▼

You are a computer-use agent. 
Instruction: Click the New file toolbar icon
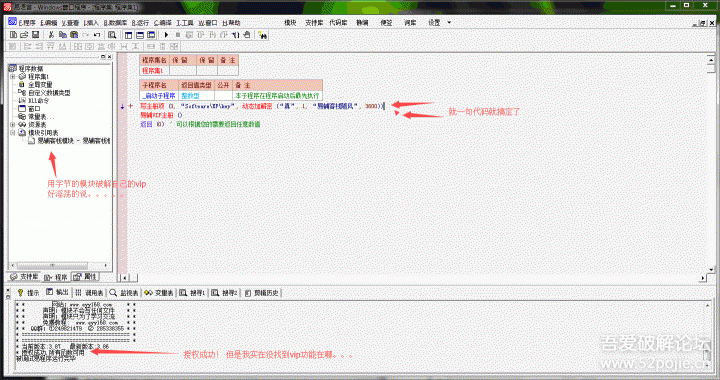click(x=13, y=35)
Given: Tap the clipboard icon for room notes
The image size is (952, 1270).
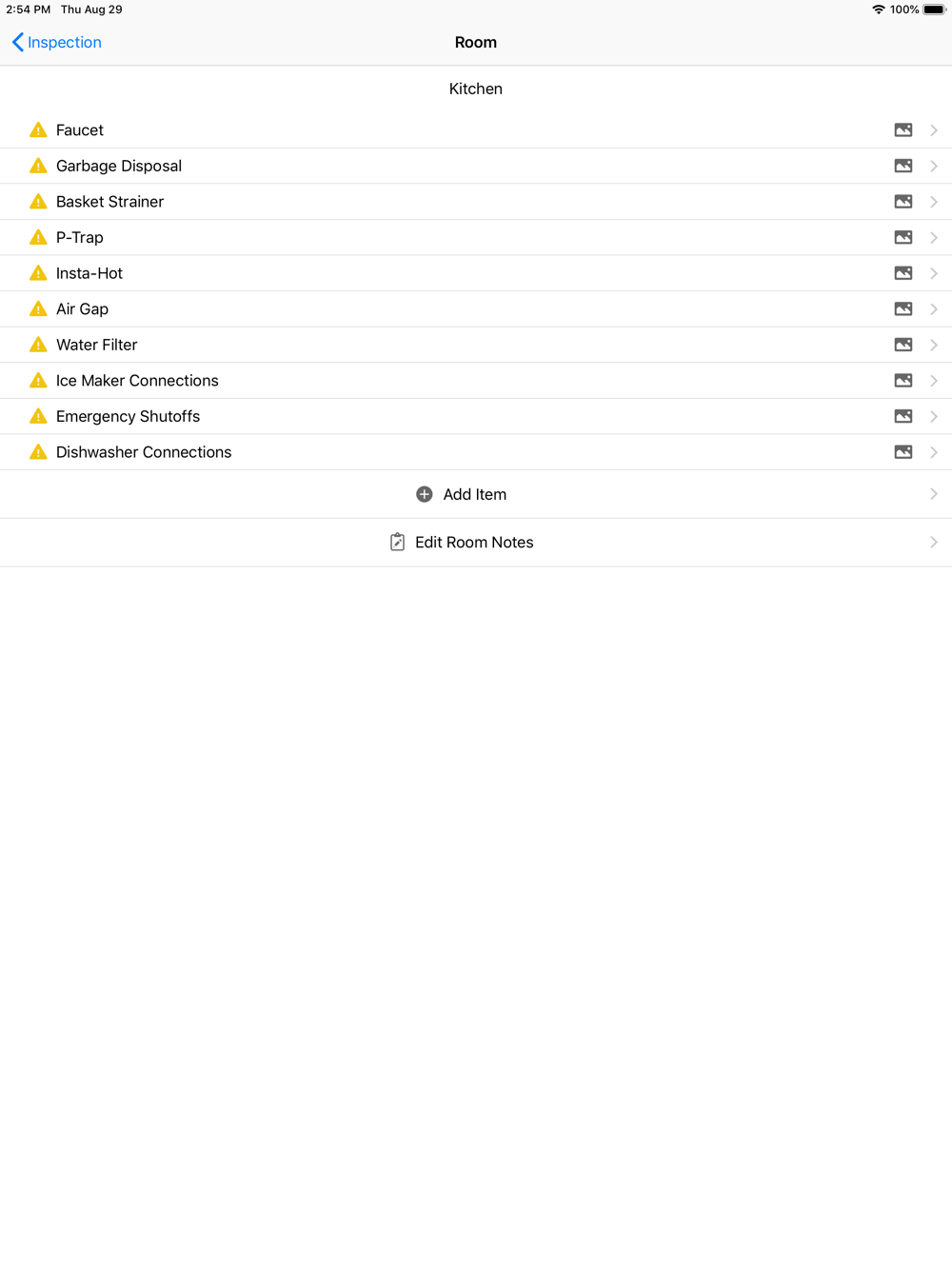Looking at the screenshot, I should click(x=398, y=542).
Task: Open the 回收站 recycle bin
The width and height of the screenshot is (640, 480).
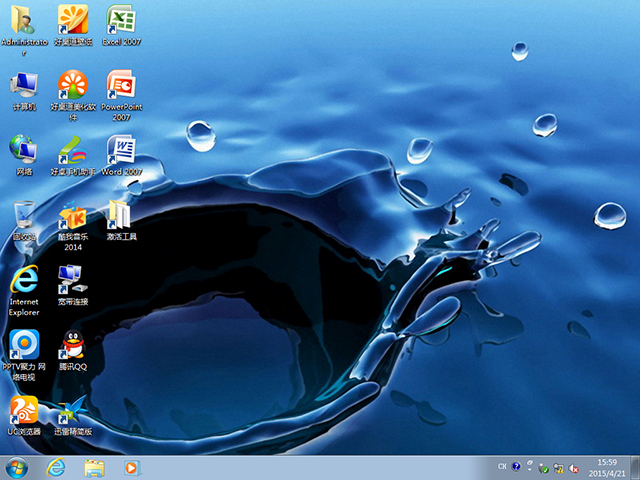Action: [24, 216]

▲

§ To do
An exact copy of every entry, pictures left out, is what to write here.

§ Task answer
You are a computer-use agent. 
Instruction: Click the New file toolbar icon
click(x=13, y=35)
Given: Tap the clipboard icon for room notes
The image size is (952, 1270).
Looking at the screenshot, I should click(x=398, y=542).
Task: Open the 回收站 recycle bin
The width and height of the screenshot is (640, 480).
Action: [24, 216]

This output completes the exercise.